# Questions on the material:
(1) Rewrite the paragraph of the EU budget article that begins "The Parliament and the Commission are proposing new own resources" as a short bulleted list that keeps its main facts.
(2) In the EU budget article, by when do the member state leaders, the Council of the EU and the European Parliament aim to reach a final political agreement?
(3) List every country that the EU budget article mentions by name.

# Text shown:
==================================================

European Union leaders are examining today a new negotiating framework with concrete figures for the Multiannual Financial Framework for the period 2028-2034, presented by the Cyprus Presidency of the Council of the EU, ieu-monitoring.com reported.
The European Commission has proposed a budget of almost 2 trillion euros (around 1.8 trillion euros for operational programmes and additional funds for NextGenerationEU debt repayment. This represents an average of 1.26% of the EU's gross national income.
The structure is being reduced from the previous seven to just four main budget lines in order to reduce bureaucracy and respond more quickly to crises. The number of individual programmes has also been greatly reduced. It is proposed to merge the cohesion funds, the common agricultural policy and home affairs in single National and Regional Partnership Plans.
The European Competitiveness Fund brings together 14 existing instruments with an estimated budget of €234 billion. Together with the “Horizon Europe“ programme (for which €175 billion is foreseen) it will invest massively in decarbonisation, digitalisation, biotechnology, defence and space technologies.
The “Global Europe“ instrument has been earmarked with €200 billion for external action, humanitarian aid, migration partnerships and support for the enlargement of the Union.
The financing of the defence industry and military mobility is being significantly increased due to the complicated geopolitical situation.
MEPs have already rejected the initial draft of the Member States due to a “lack of ambition“.
Parliament insists on 10% increase the budget to 1.27% of GNI (around €1.79 trillion in 2025 prices). They require that the cost of paying off the pandemic debt be calculated outside the MFF ceiling.
The Parliament and the Commission are proposing new own resources – including a digital tax, a tax on cryptocurrencies and online gambling, as well as levies on companies with a turnover of over €100 million. However, businesses and countries such as Germany are opposed to new fiscal burdens.
Net contributors such as Germany and the Netherlands are pushing for spending cuts. Conversely, recipient countries (including Poland, Portugal and Bulgaria) want the budgets for agriculture and regional policy not to be cut.
The leaders of the member states, the Council of the EU and the European Parliament are aiming to reach a final political agreement by the end of 2026. This is a critical deadline for sectoral legislation to be adopted in 2027 and funds to start being disbursed without interruption from 1 January 2028.

==================================================

# Provided material:
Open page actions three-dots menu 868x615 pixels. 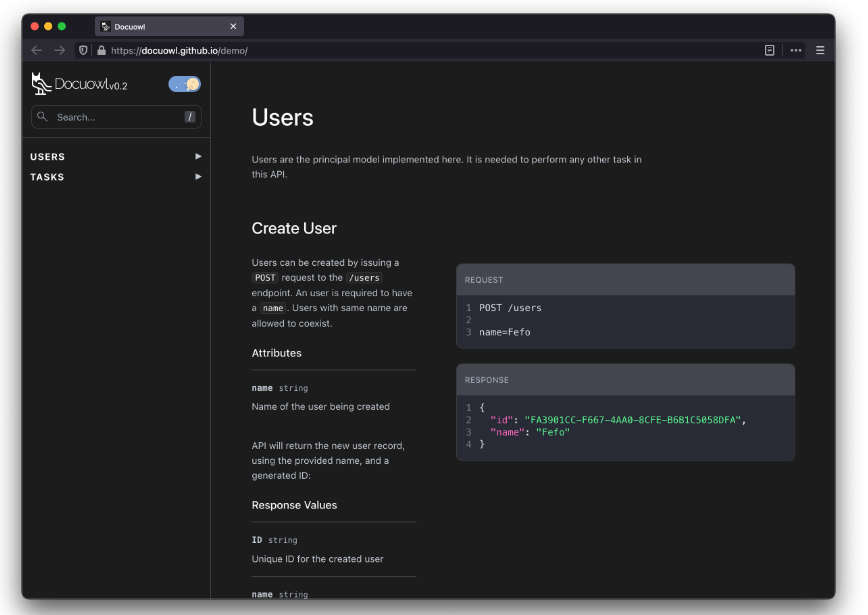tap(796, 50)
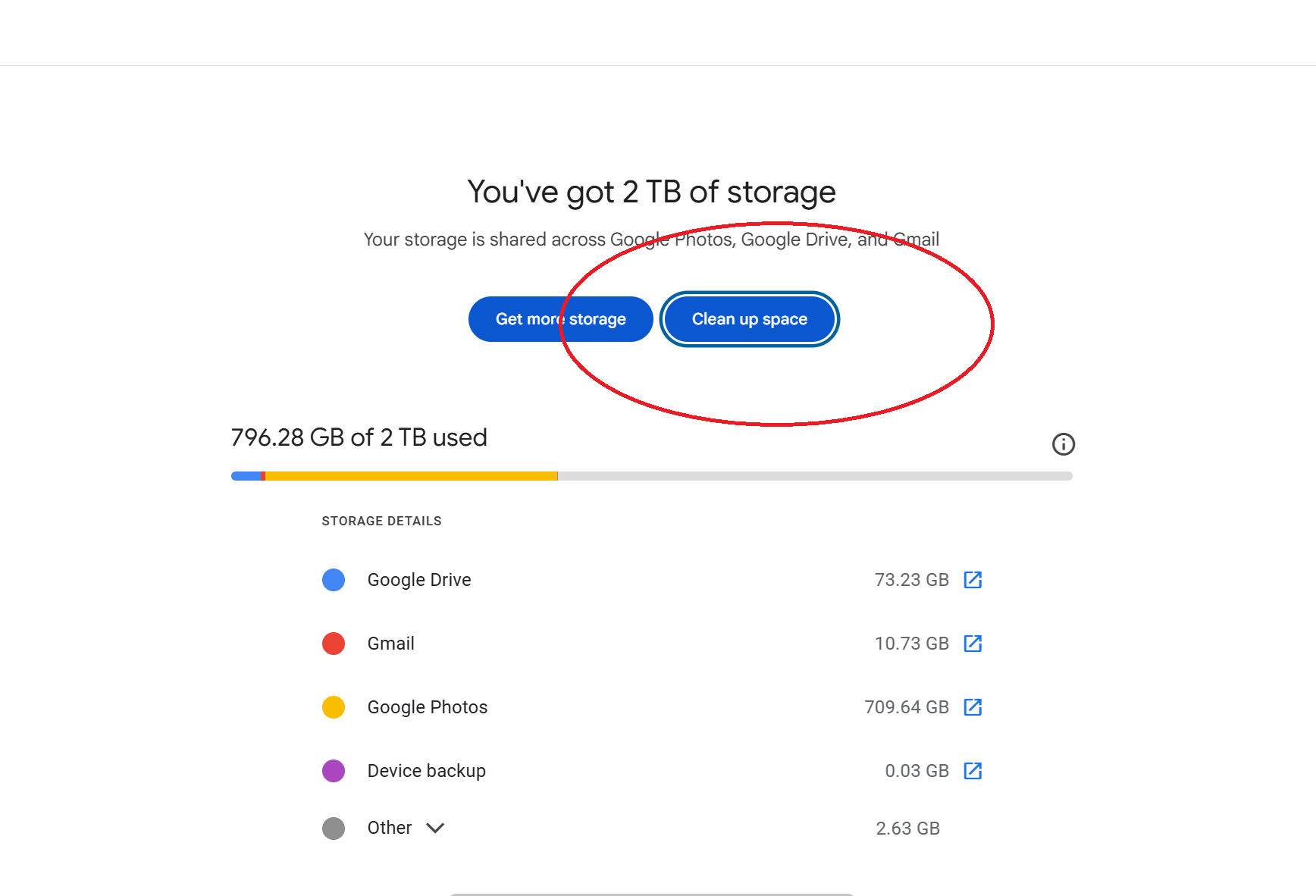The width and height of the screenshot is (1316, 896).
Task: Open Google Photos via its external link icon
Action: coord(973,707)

==================================================

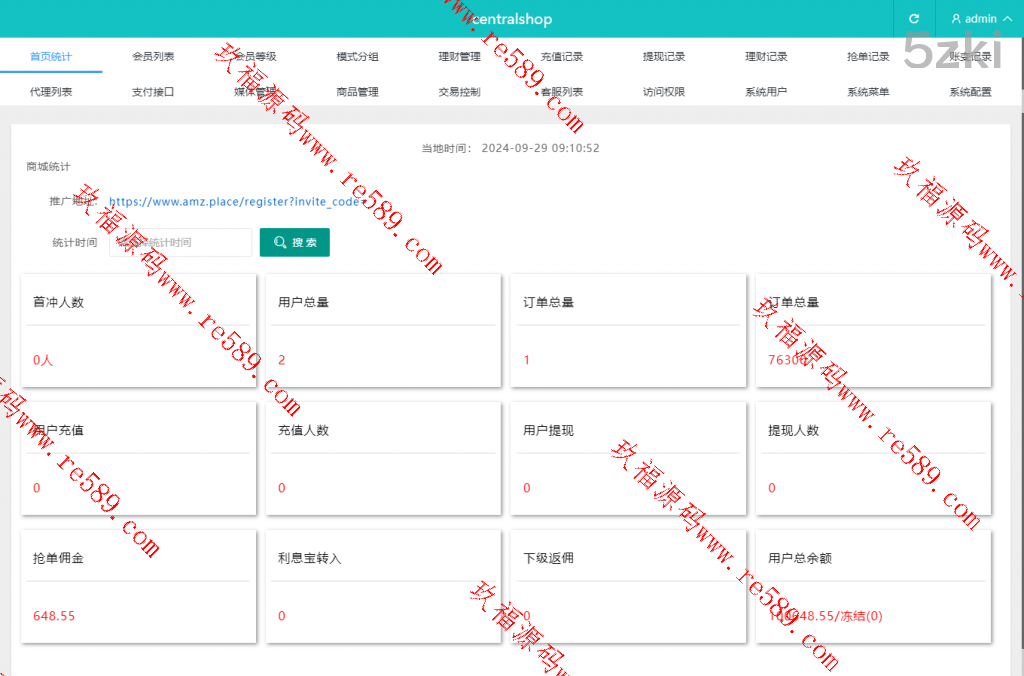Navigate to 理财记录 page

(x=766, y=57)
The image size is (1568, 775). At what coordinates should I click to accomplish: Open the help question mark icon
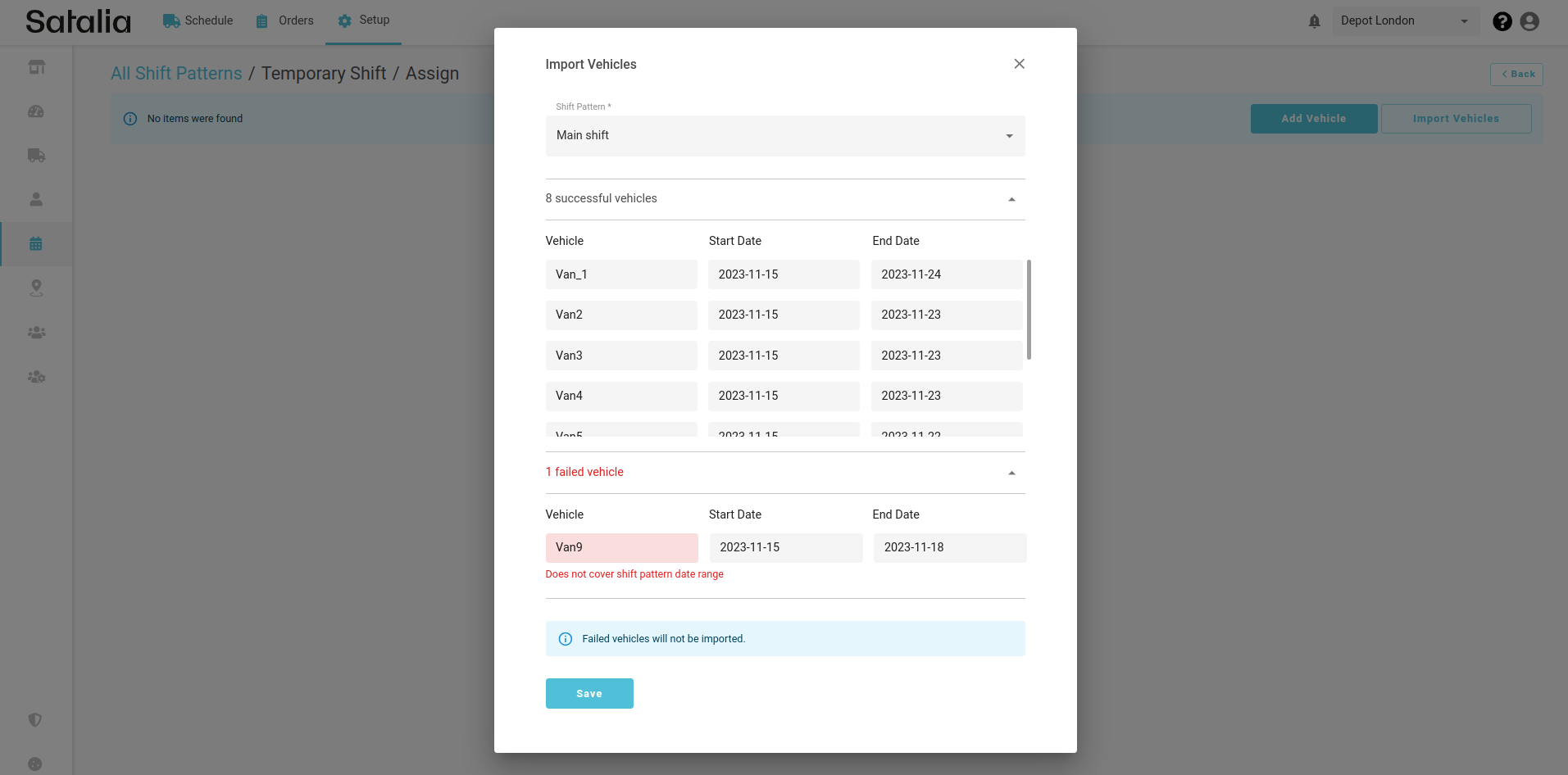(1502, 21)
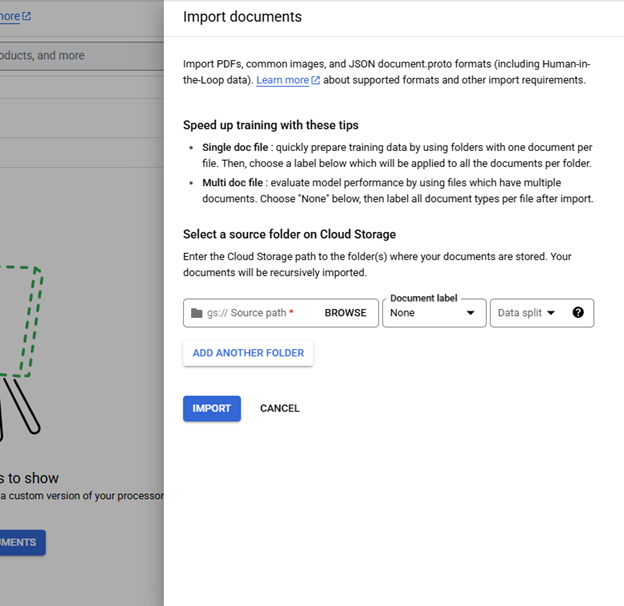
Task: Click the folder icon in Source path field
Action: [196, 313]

==================================================

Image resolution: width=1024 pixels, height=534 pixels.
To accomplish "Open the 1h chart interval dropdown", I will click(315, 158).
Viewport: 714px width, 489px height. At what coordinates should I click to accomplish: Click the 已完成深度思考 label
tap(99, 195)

==================================================

# Solutions below:
(1)
- Parliament and the Commission propose new own resources:
  - a digital tax
  - a tax on cryptocurrencies and online gambling
  - levies on companies with turnover above €100 million
- Businesses and countries such as Germany oppose new fiscal burdens.

(2) By the end of 2026.

(3) Cyprus, Germany, the Netherlands, Poland, Portugal, Bulgaria